Yang Diminta
Lanjutkan teks tentang Golkar dalam Pemilu 1971 mulai dari kalimat sesudah kalimat terakhirnya.

Pada Pemilu 1971 ini, Sekber Golkar ikut serta menjadi salah satu konsestan. Pihak parpol memandang remeh keikutsertaan Golkar sebagai kontestan Pemilu. Mereka meragukan kemampuan komunikasi politik Golkar kepada grassroot level. NU, PNI dan Parmusi yang mewakili kebesaran dan kejayaan masa lampau sangat yakin keluar sebagai pemenang. Mereka tidak menyadari kalau perpecahan dan kericuhan internal mereka telah membuat tokoh-tokohnya berpindah ke Golkar.
Hasilnya di luar dugaan. Golkar sukses besar dan berhasil menang dengan 34.348.673 suara atau 62,79 % dari total perolehan suara. Perolehan suaranya pun cukup merata di seluruh provinsi, berbeda dengan parpol yang berpegang kepada basis tradisional. NU hanya menang di Jawa Timur dan Kalimantan Selatan, Partai Katholik di Nusa Tenggara Timur, PNI di Jawa Tengah, Parmusi di Sumatra Barat dan Aceh. Sedangkan Murba tidak memperoleh suara signifikan sehingga tidak memperoleh kursi DPR.
Kemudian, sesuai ketentuan dalam ketetapan MPRS mengenai perlunya penataan kembali kehidupan politik Indonesia, pada tanggal 17 Juli 1971 Sekber GOLKAR mengubah dirinya menjadi Golkar/Golongan Karya.

Baris Data
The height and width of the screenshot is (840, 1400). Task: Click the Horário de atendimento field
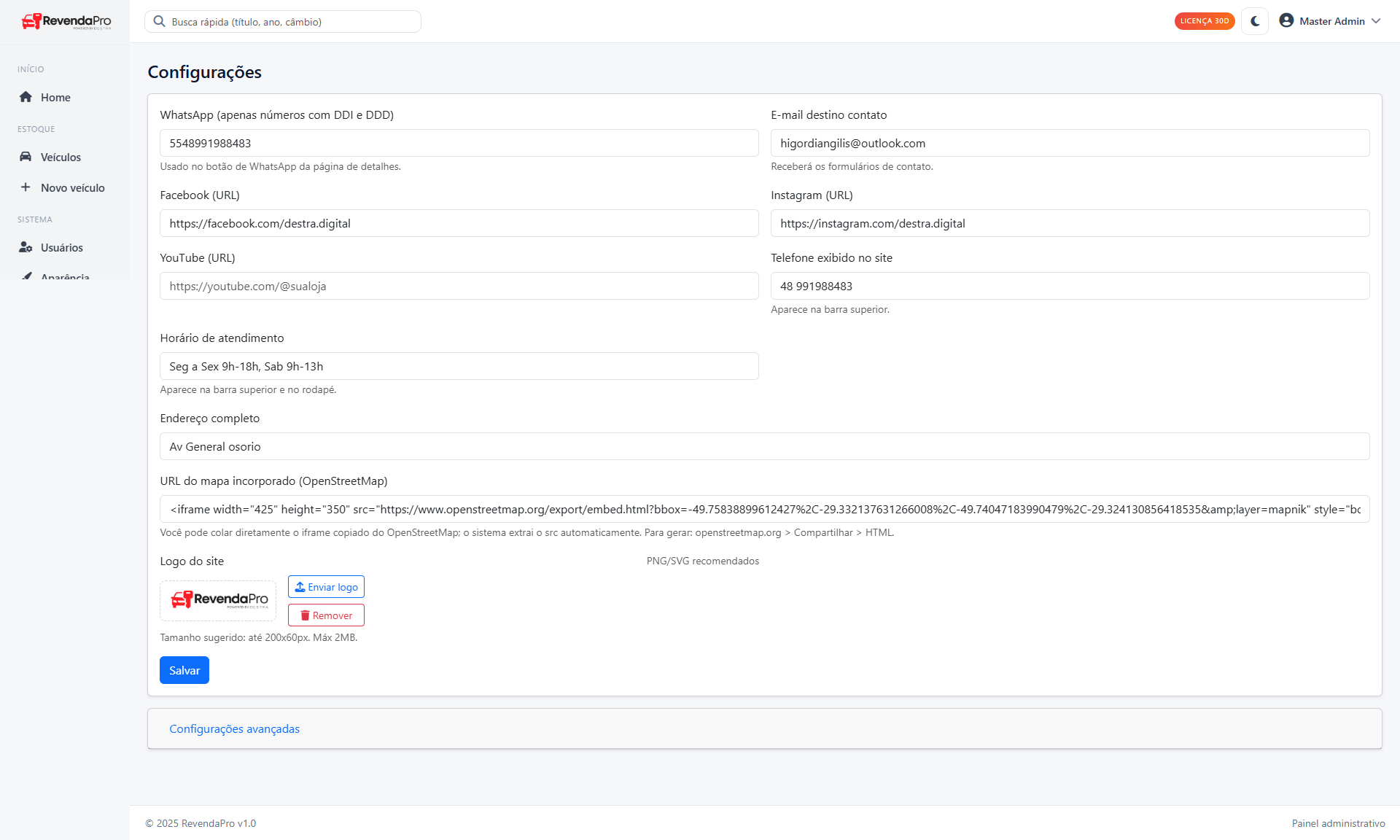[459, 367]
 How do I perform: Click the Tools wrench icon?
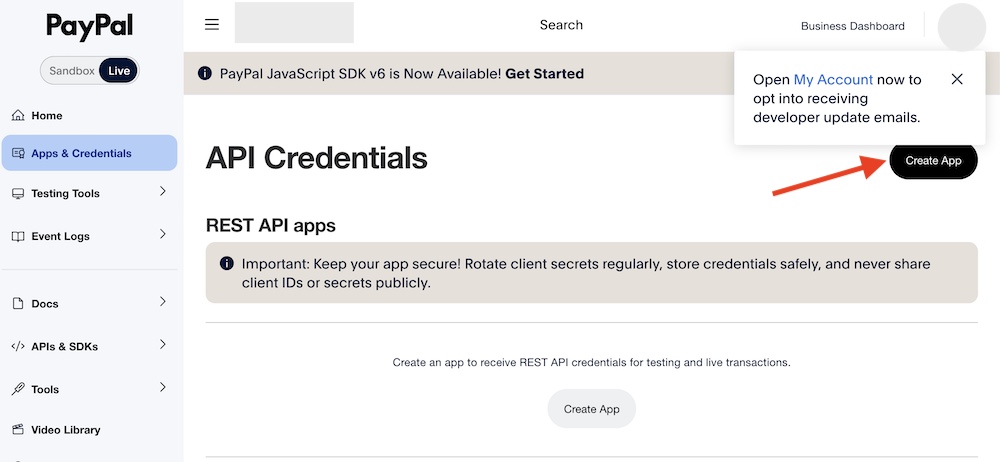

Hasil Latihan
September 1973, Golkar menyelenggarakan Musyawarah Nasional (Munas) I di Surabaya. Mayor Jenderal Amir Murtono terpilih sebagai Ketua Umum. Konsolidasi Golkar pun mulai berjalan seiring dibentuknya wadah-wadah profesi, seperti Himpunan Kerukunan Tani Indonesia (HKTI), Himpunan Nelayan Seluruh Indonesia (HNSI) dan Federasi Buruh Seluruh Indonesia (FBSI).
Setelah Peristiwa G30S maka Sekber Golkar, dengan dukungan sepenuhnya dari Jenderal Soeharto sebagai pimpinan militer, melancarkan aksi-aksinya untuk melumpuhkan mula-mula kekuatan PKI, kemudian juga kekuatan Bung Karno.
Pada dasarnya Golkar dan TNI-AD merupakan tulang punggung rezim militer Orde Baru. Semua politik Orde Baru diciptakan dan kemudian dilaksanakan oleh pimpinan militer dan Golkar. Selama puluhan tahun Orde Baru berkuasa, jabatan-jabatan dalam struktur eksekutif, legislatif dan yudikatif, hampir semuanya diduduki oleh kader-kader Golkar.
Keluarga besar Golongan Karya sebagai jaringan konstituen, dibina sejak awal Orde Baru melalui suatu pengaturan informal yaitu jalur A untuk lingkungan militer, jalur B untuk lingkungan birokrasi dan jalur G untuk lingkungan sipil di luar birokrasi. Pemuka ketiga jalur terebut melakukan fungsi pengendalian terhadap Golkar lewat Dewan Pembina yang mempunyai peran strategis.
Setelah Soeharto mengundurkan diri pada 1998, keberadaan Golongan Karya mulai ditentang oleh para aktivis dan mahasiswa.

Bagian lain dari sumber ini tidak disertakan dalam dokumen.